The cruelty is shocking. Unspeakable. So brutal that it has sparked outrage, anger, and action worldwide.

Last week Mercy For Animals released heartbreaking footage of malicious and sadistic abuse to cows and calves at a Central Ohio dairy farm. Workers were captured on film violently stabbing cows with pitchforks, mercilessly beating them in the face with crowbars, and punching, kicking, and body-slamming baby calves.


The agriculture industry wants you to believe this is an isolated incident. But it's not.

On factory farms, animals regularly live out their short lives in confinement so extreme that they can't stand up, turn around, stretch their limbs, or lie down comfortably. It's an industry where abuse has become normal.

And Ohio is among the worst. Only four states in this country have weaker animal protection laws than Ohio.

You don't have to be an animal advocate, much less a vegetarian, to want to reform the way we raise our farm animals in Ohio. All it takes is a modicum of compassion and the acknowledgment that animals should not endure unnecessary trauma or abuse while in our care.

Take action now

Here's what you can do:

  1. Sign the petition and join the more than 30,000 members who have already taken action to demand that those involved in the Conklin Dairy abuse case are brought to justice.
  2. Volunteer to gather signatures by attending a ballot signature gathering event. Deadline is June 30, 2010 to get 600,000 petition signatures to the Secretary of State.
  3. Donate to Ohioans for Humane Farms: your donation will help get the signatures needed for the ballot initiative

Volunteer to gather signatures or donate or both!

PROBLEM 1:
Can you sum up the appeal on Ohio farm animals in two sentences?
PROBLEM 2:
According to the appeal on Ohio farm animals, why isn't it necessary to be an animal advocate or a vegetarian to want to reform how Ohio raises its farm animals? Answer in one or two sentences.
The lines after the appeal play no part in either task.

SUPPLIED MATERIAL:
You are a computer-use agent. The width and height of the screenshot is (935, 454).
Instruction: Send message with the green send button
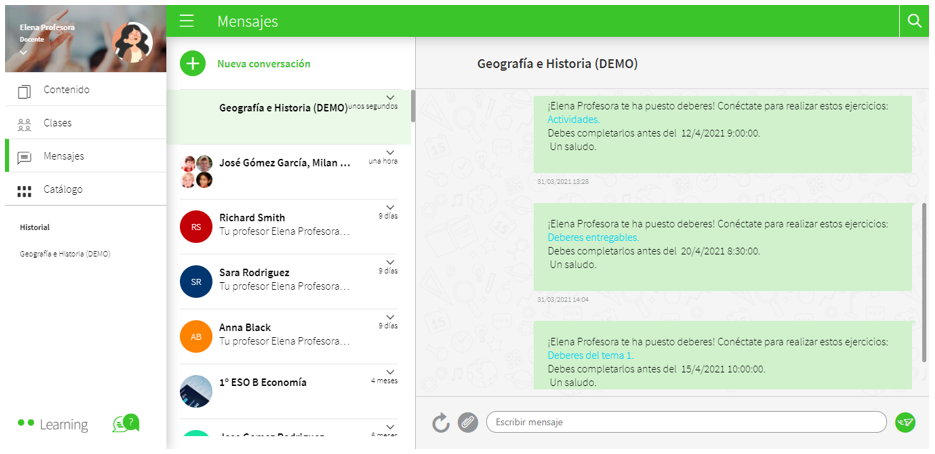(x=905, y=422)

RESPONSE 1:
Mercy For Animals released footage of workers at a Central Ohio dairy farm stabbing, beating, kicking, and body-slamming cows and calves, and the appeal argues that such abuse is normal on factory farms and that Ohio's animal protection laws are among the weakest in the country. It urges readers to sign a petition in the Conklin Dairy abuse case, gather signatures for a ballot initiative by June 30, 2010, and donate to Ohioans for Humane Farms.

RESPONSE 2:
All it takes is a modicum of compassion and the acknowledgment that animals should not endure unnecessary trauma or abuse while in our care.